Indonesian District Becomes First to Ban Dog Meat

Indonesian District Becomes First to Ban Dog Meat

Indonesia’s Karanganyar district has become the first in the country to ban the dog meat trade.

The Karanganyar administration announced on Monday that it would shut down all 21 dog meat stalls throughout the district, which is located in Surakarta, Central Java. Each stall slaughters two to three dogs per day, according to data from the district’s agriculture industry, effectively sparing nearly 1,900 per month from being killed for meat. The administration will help those who rely on the dog meat trade for income transition to new lines of work.

The Indonesia Dog Meat Trade

The Indonesian government pledged to end the dog meat trade last August in a move supported by celebrities including Ricky Gervais, Simon Cowell, and Cameron Diaz. However, no action has been taken since. The number of Indonesians who consume dog meat is in the minority — only seven percent, according to nonprofit organization Dog Meat Free Indonesia. Last November, a petition signed by more than one million people calling for an end to the trade was submitted to the government.

Karanganyar’s decision was praised by the Dog Meat Free Indonesia and Animal Friends Jogja.

Local news source Jakarta Globe reports that the decision was made out of concern for human health.  H. Juliyatmono, Karanganyar district head said: “In order to prevent various diseases caused by dog ​​meat, we will close all dog meat stalls in Karanganyar, effective immediately.”


According to Dog Meat Free Indonesia, millions of dogs are captured and transported throughout Indonesia each year.
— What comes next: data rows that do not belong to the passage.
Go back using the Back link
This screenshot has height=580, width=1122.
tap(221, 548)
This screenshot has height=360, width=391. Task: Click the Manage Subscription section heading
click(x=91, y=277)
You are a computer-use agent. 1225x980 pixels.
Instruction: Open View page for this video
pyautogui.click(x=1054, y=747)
Nationwide investigations show that disease such as rabies runs rampant in the nation’s dog meat trade. Human death from rabies has been linked to consumption of infected dogs.
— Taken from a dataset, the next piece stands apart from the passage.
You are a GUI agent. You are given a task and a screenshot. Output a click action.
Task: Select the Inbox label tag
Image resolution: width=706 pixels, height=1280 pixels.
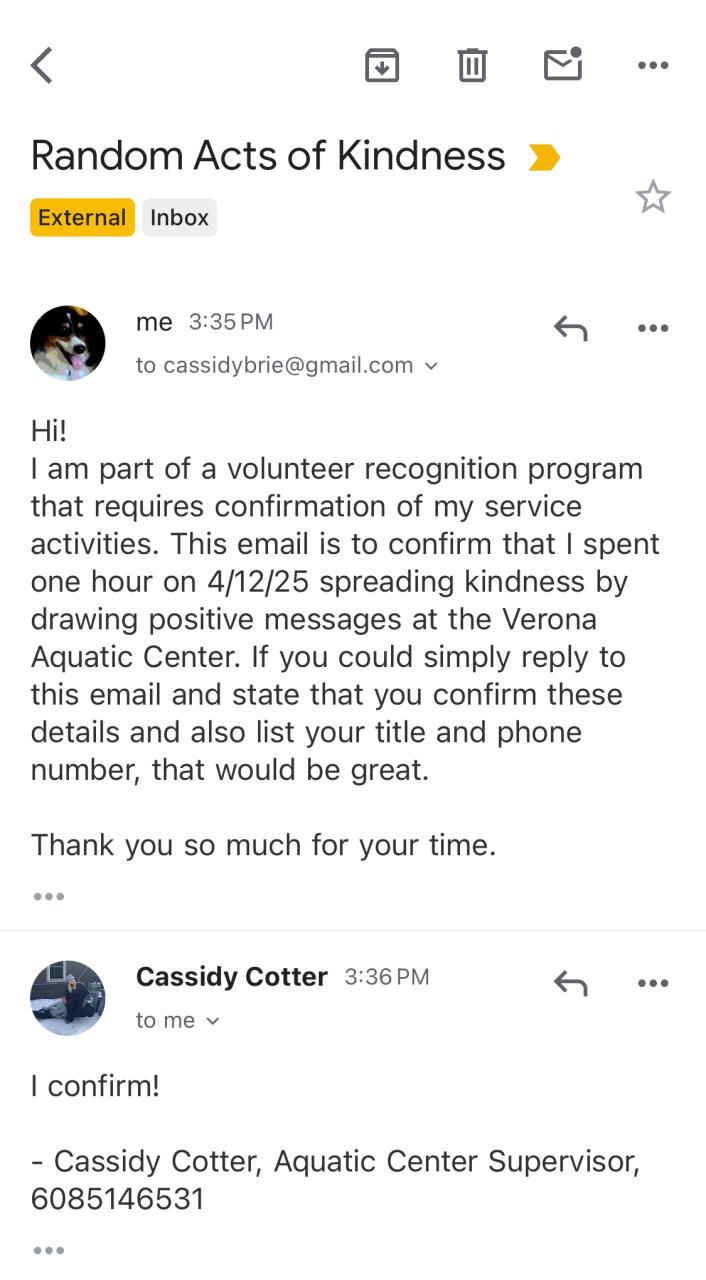[179, 218]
A recent investigation revealed that 13,700 dogs with unknown vaccination history are caught or stolen every month in Java alone. The province of West Java is considered a supply center for the whole nation.
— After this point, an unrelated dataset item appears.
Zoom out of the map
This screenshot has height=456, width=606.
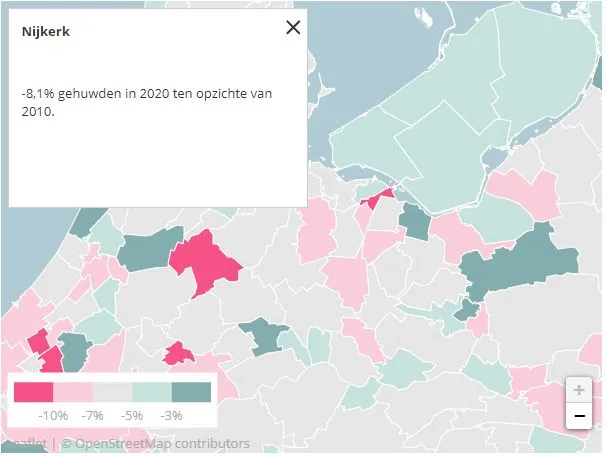point(579,416)
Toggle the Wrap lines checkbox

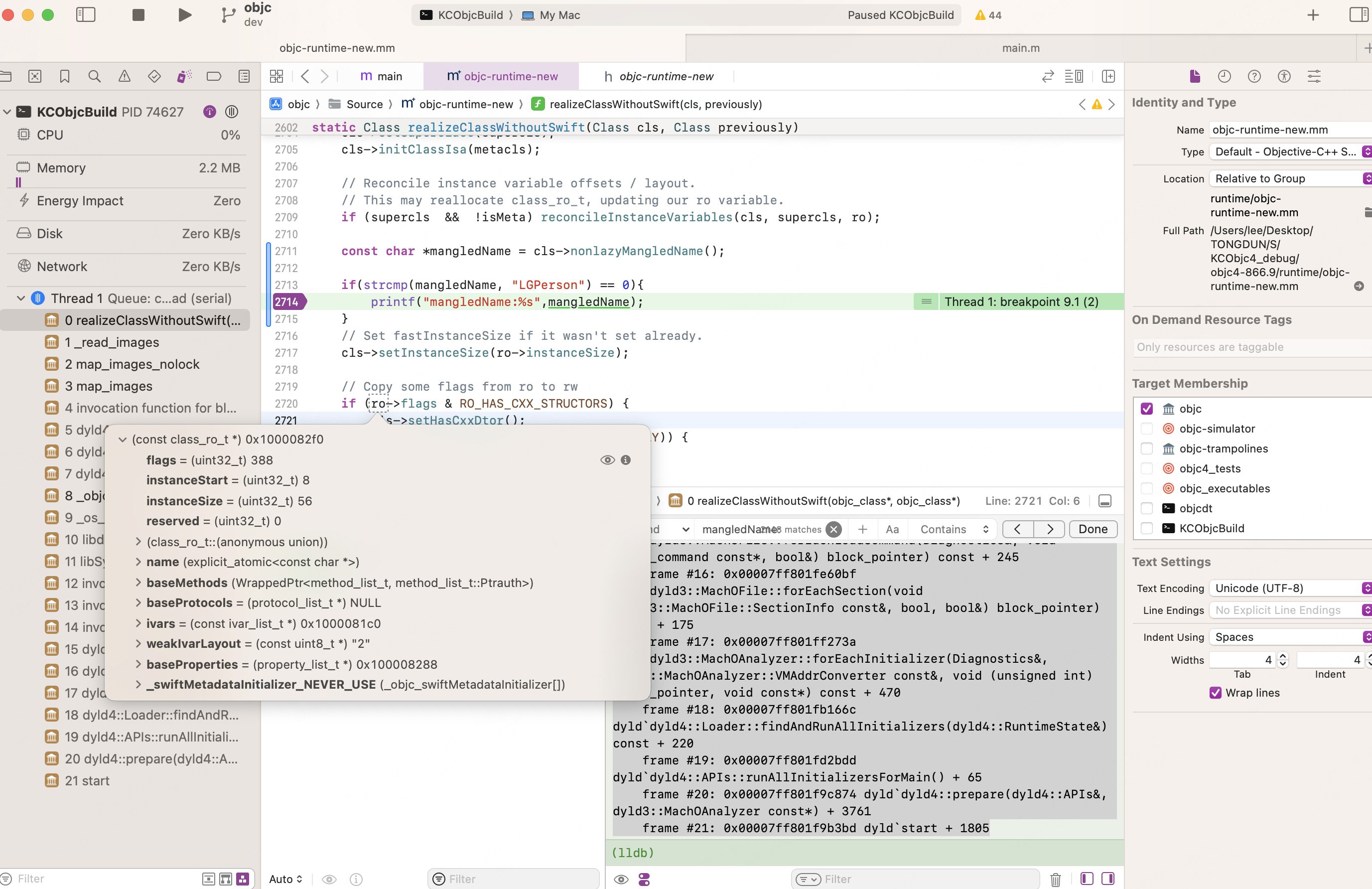[1215, 692]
The method of capture and transport have been decried by many for being inhumane. Many of the captured dogs are family pets or animals illegally trafficked from the streets or rural communities. Dogs have their mouths bound shut, making it difficult to breathe, and are crammed into cages where they can barely move. They are then transported long distances to markets, slaughterhouses, and restaurants. Many die from suffocation, dehydration, or heatstroke before arriving.

Juliyatmono added, “Human survival must be the focus of our development. People have to live in harmony with God and fellow living beings, including all animals.”